On backward stochastic differential equations and strict local martingales

TL;DR

This paper investigates backward stochastic differential equations driven by local martingales, revealing multiple solutions in the strict local martingale case and establishing conditions for uniqueness when a Lyapunov function exists.

Contribution

It demonstrates the existence of multiple solutions to BSDEs driven by strict local martingales and links these solutions to viscosity solutions of associated PDEs, depending on martingale properties.

Findings

Multiple solutions exist for BSDEs with strict local martingales.

Different solutions generate distinct viscosity solutions to PDEs.

Existence of a Lyapunov function ensures uniqueness of the viscosity solution.

Abstract

We study a backward stochastic differential equation whose terminal condition is an integrable function of a local martingale and generator has bounded growth in $z$. When the local martingale is a strict local martingale, the BSDE admits at least two different solutions.
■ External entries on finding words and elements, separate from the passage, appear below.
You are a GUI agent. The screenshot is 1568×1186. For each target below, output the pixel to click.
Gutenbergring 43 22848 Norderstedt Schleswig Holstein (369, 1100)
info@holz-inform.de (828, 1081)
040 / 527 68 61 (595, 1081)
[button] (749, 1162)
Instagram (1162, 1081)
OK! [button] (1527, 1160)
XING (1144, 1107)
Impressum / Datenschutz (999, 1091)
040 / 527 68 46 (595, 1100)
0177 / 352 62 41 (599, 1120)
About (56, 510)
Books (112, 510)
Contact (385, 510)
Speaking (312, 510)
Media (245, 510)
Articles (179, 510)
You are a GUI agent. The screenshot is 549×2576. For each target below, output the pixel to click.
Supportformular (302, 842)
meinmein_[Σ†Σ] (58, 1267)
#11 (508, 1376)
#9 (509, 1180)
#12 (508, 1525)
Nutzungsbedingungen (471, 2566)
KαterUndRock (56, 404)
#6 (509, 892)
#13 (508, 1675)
Other than a solution whose first component is of class D, there exists another solution whose first component is not of class D and strictly dominates the class D solution. Both solutions are $\mathbb{L}^p$ integrable for any $0<p<1$. These two different BSDE solutions generate different viscosity solutions to the associated quasi-linear partial differential equation. On the contrary, when a Lyapunov function exists, the local martingale is a martingale and the quasi-linear equation admits a unique viscosity solution of at most linear growth.